Fig. 3: Inhibition of the vLGN/IGL-Re circuit blocks the effects of 40 Hz blue light treatment.

a The experimental timeline of AAV infusion, C21 injections, blue light treatment, behavioral tests, injection of the OVA-Alexa Fluor 647 tracer into the cisterna magna (i.c.m.), and sacrifice (sac). b A representative image of hM4Di-mCherry expression in Re neurons receiving inputs from the vLGN/IGL projection. Red: mCherry; blue: DAPI; scale bar: 200 μm. Two biological replicates of animal cohorts were performed with similar results. c The spontaneous alternation and total numbers of arm entries in the Y-maze test (n = 6, 7). d Representative heatmaps of animals’ traveling paths during the test session of the novel object recognition (NOR). e Quantification of the discrimination index (DI) and the total time spent on exploring both objects (total exploration) during the training and the test sessions of NOR (n = 6, 7). f Representative images depicting OVA tracer (red) and DAPI staining (blue) in the deep cervical lymph nodes (dCLNs).
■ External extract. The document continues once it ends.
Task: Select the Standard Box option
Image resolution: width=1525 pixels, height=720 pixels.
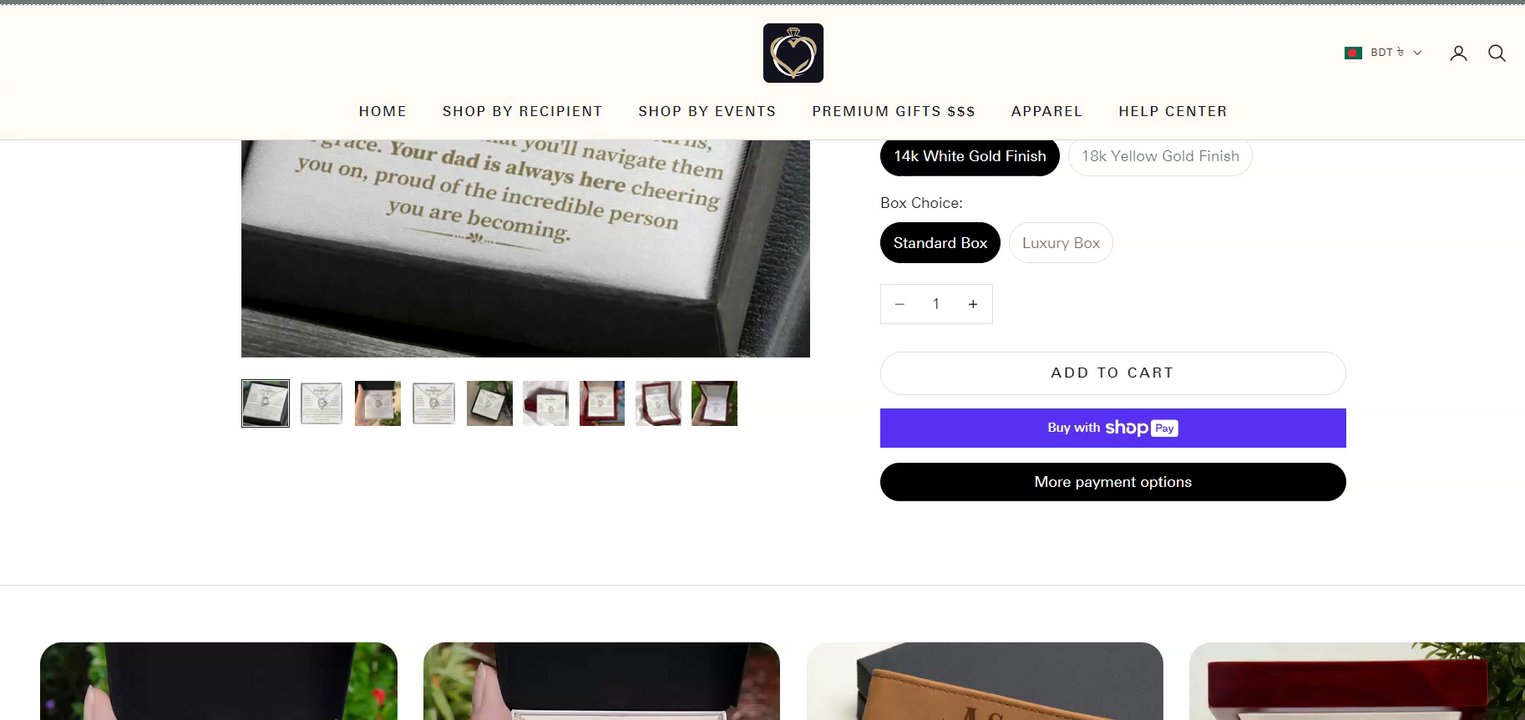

Scale bar, 250 μm. g Quantification of the fluorescence intensity and the percentage of area covered by the OVA tracer in the dCLNs (n = 6, 7). h Representative images of AQP4 staining in cornu ammonis 1 (CA1) and the primary visual cortex (VC). Scale bars, 50 μm. i Quantification of the polarization index of AQP4 in CA1 and VC (n = 6, 7). AD-BLUE-Sal, 5xFAD mice that received blue light treatment and saline injection; AD-BLUE-C21, 5xFAD mice that received blue light treatment and C21 injection. All data are presented as the mean ± SEM and analyzed by two-tailed unpaired Student’s t test.